Benvenuti, Lodovico
B. (Verona 1899-Casorate Sempione, Varese 1966) ebbe a sperimentare, sul Piave, gli orrori della Prima guerra mondiale, le conseguenze dell’anarchia internazionale che caratterizzò il declino del sistema europeo degli Stati, e maturò già da questa esperienza l’intima vocazione europeistica. Cattolico convinto, membro dal 1919 del Partito popolare di quel don Luigi Sturzo di cui sono note le prospettive internazionalistiche e federalistiche (v. Federalismo), aderì, nel periodo tra le due guerre, al Piano Briand.
Il fattore decisivo della scelta europeista e federalista di B. è però da cercare, durante il secondo conflitto mondiale, nella sua partecipazione alla Resistenza, che affinò in lui la coscienza di un destino comune dei popoli europei, nel momento in cui la lotta contro la tirannide non conosceva barriere. «“Italia libera nel mondo liberato”, stava scritto sul masso del Grappa; Italia libera in un’Europa unita e liberata da tutte le tirannidi: ecco la meta cui dobbiamo tendere come italiani, come democratici e come cristiani», scriveva B. su un giornale cremasco nel dicembre del 1946. Tra i fondatori del Comitato di liberazione nazionale (CLN) nel cremasco, membro del CLN lombardo per la Democrazia cristiana (cui aderì dal momento della sua fondazione in clandestinità), B. fu collaboratore del “Ribelle” di Teresio Olivelli, per il quale scrisse con lo pseudonimo di “Renzo”.
- - - - - - -
Attività da svolgere:
a: Restituisca il passo dell'estratto su Lodovico Benvenuti che inizia con "Benvenuti, Lodovico" e termina con "al Piano Briand.".
b: Secondo l'estratto su Lodovico Benvenuti, con quale pseudonimo egli scrisse per il "Ribelle" di Teresio Olivelli?

Esempi di localizzazione su schermo
- - - - - - -
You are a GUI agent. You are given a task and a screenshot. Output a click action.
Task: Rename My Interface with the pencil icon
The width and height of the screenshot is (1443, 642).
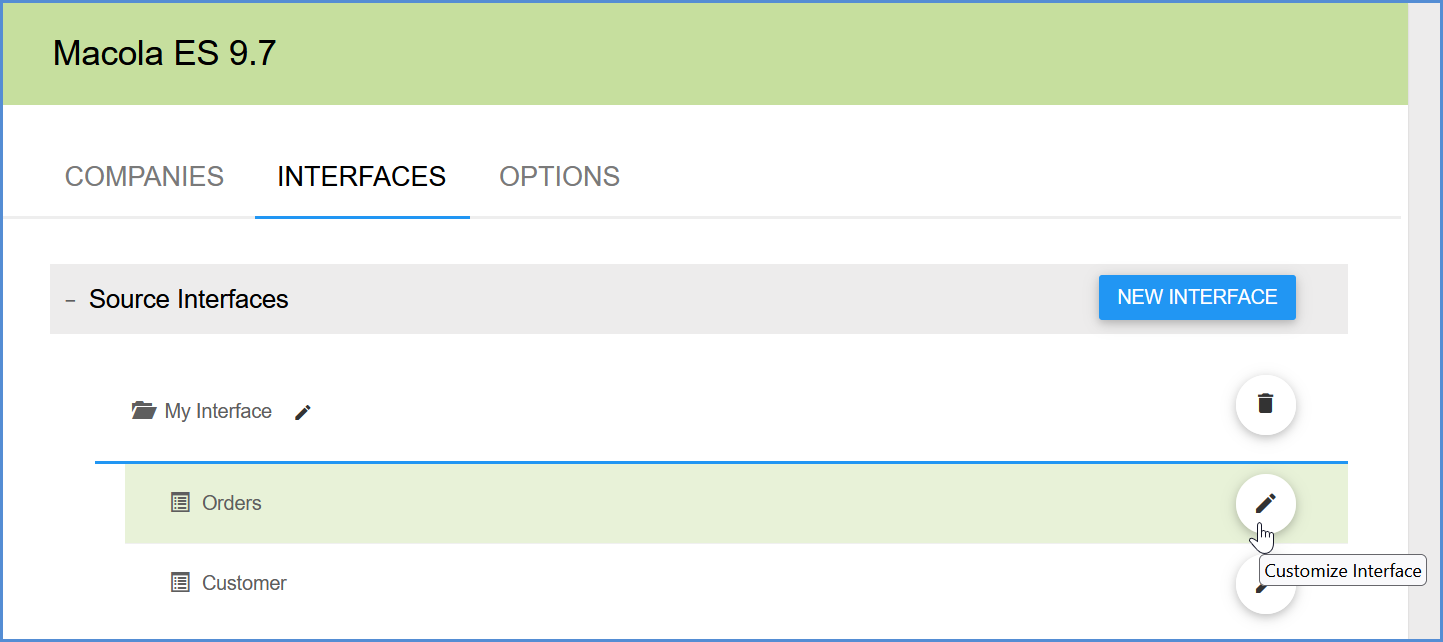pos(303,412)
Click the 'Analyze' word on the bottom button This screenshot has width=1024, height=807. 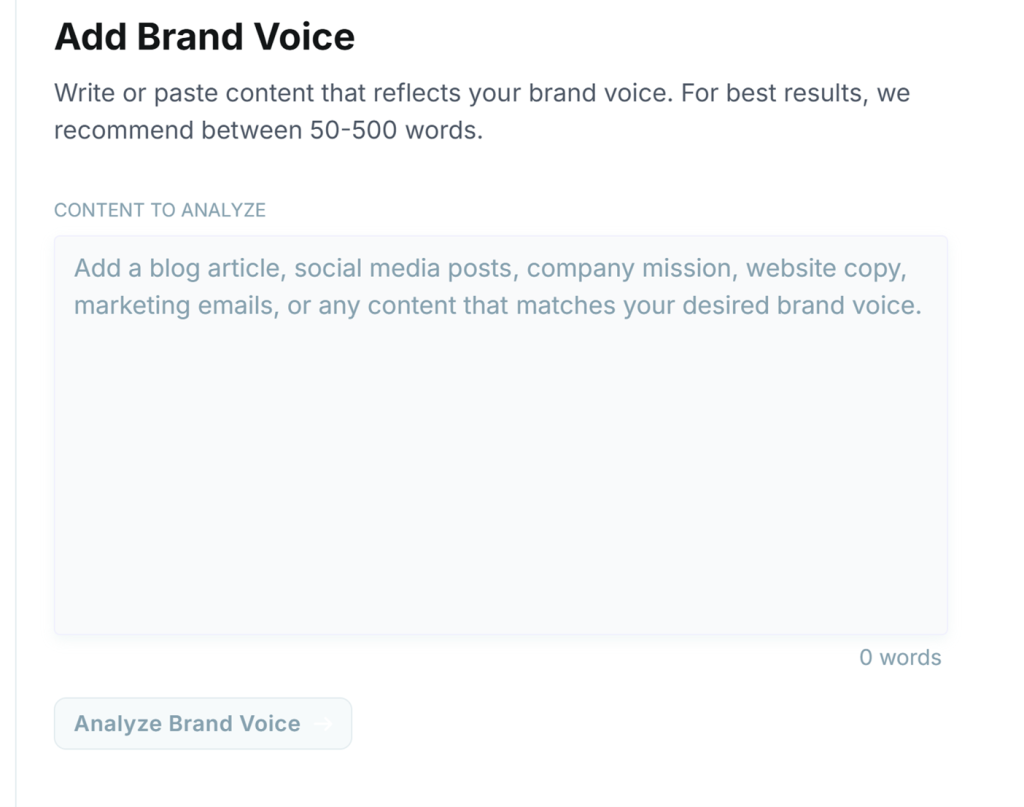click(117, 723)
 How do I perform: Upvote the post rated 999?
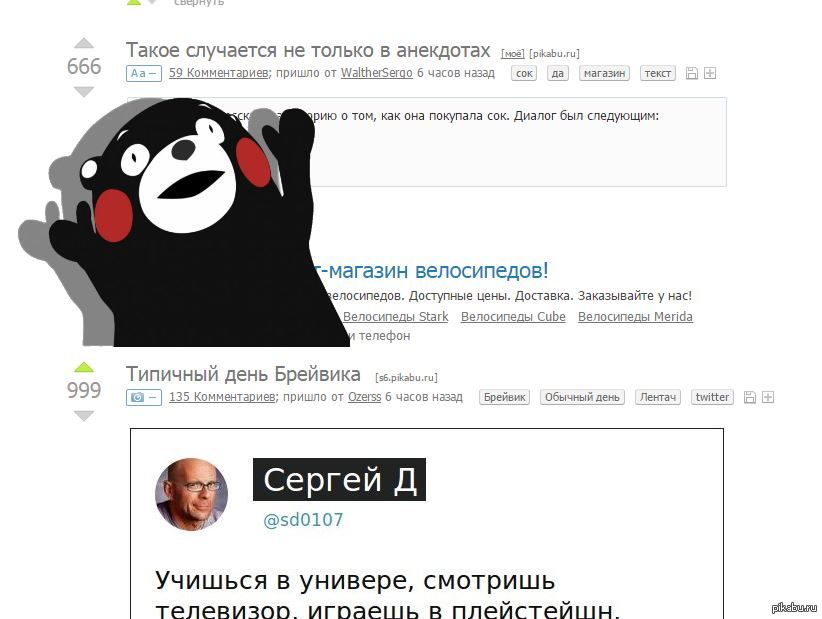tap(84, 367)
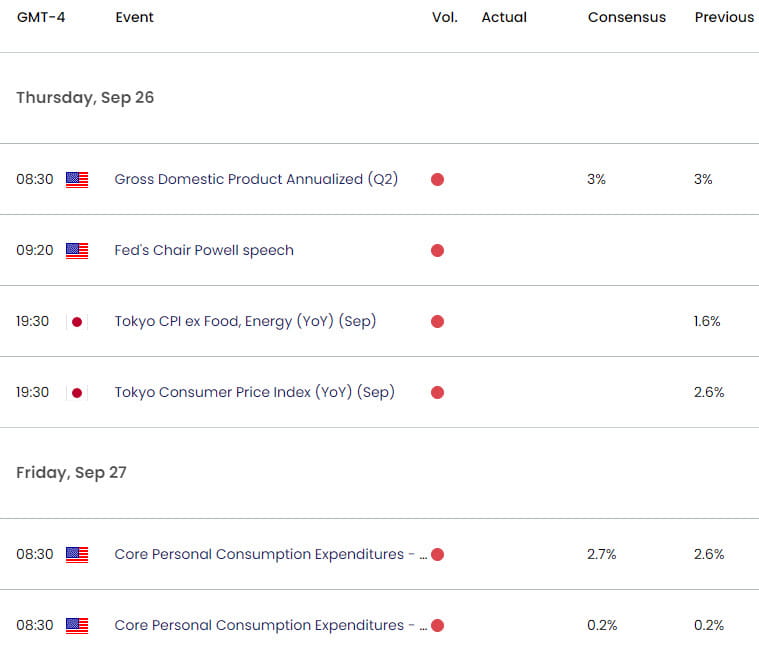This screenshot has width=759, height=650.
Task: Click US flag on 0.2% consensus Core PCE row
Action: (77, 626)
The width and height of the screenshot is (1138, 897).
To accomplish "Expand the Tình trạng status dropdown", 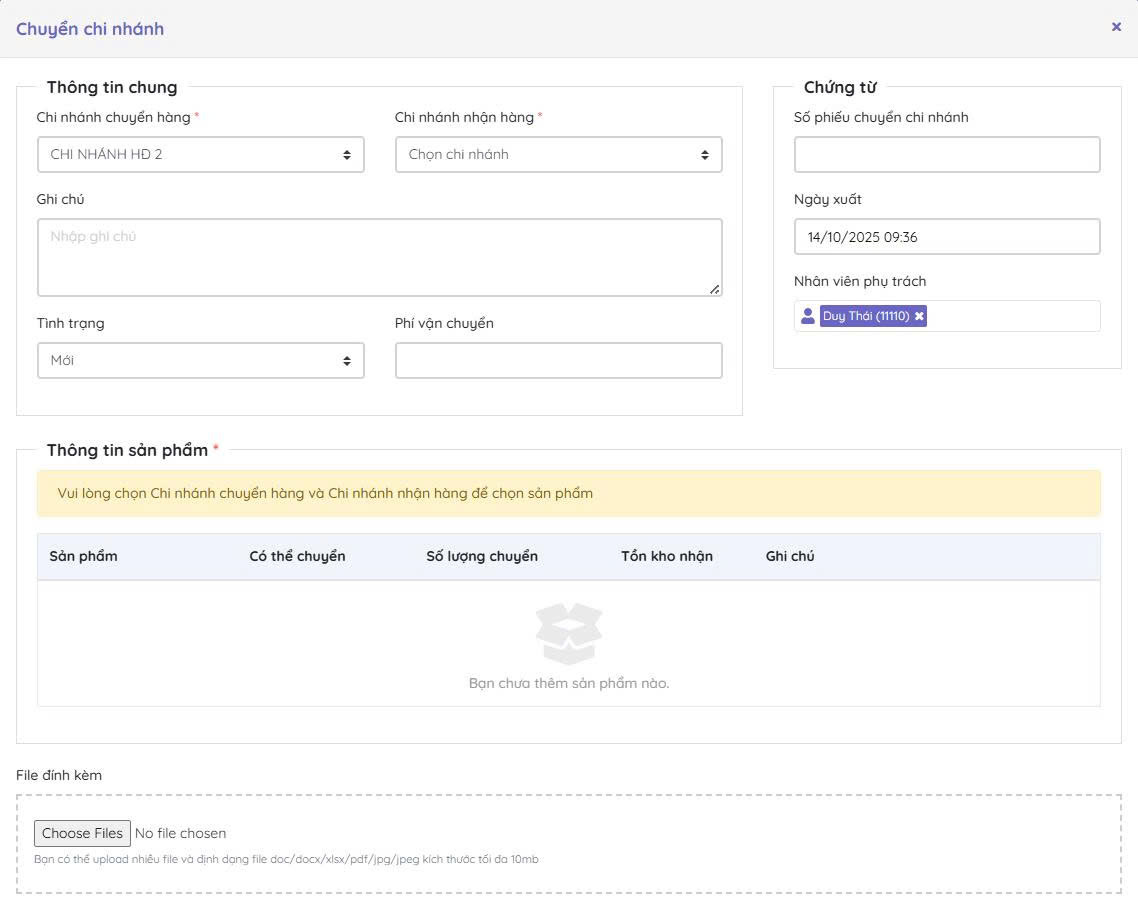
- - - - - - -
Risposte scritte:
a:
Benvenuti, Lodovico
B. (Verona 1899-Casorate Sempione, Varese 1966) ebbe a sperimentare, sul Piave, gli orrori della Prima guerra mondiale, le conseguenze dell’anarchia internazionale che caratterizzò il declino del sistema europeo degli Stati, e maturò già da questa esperienza l’intima vocazione europeistica. Cattolico convinto, membro dal 1919 del Partito popolare di quel don Luigi Sturzo di cui sono note le prospettive internazionalistiche e federalistiche (v. Federalismo), aderì, nel periodo tra le due guerre, al Piano Briand.

b: Con lo pseudonimo di "Renzo".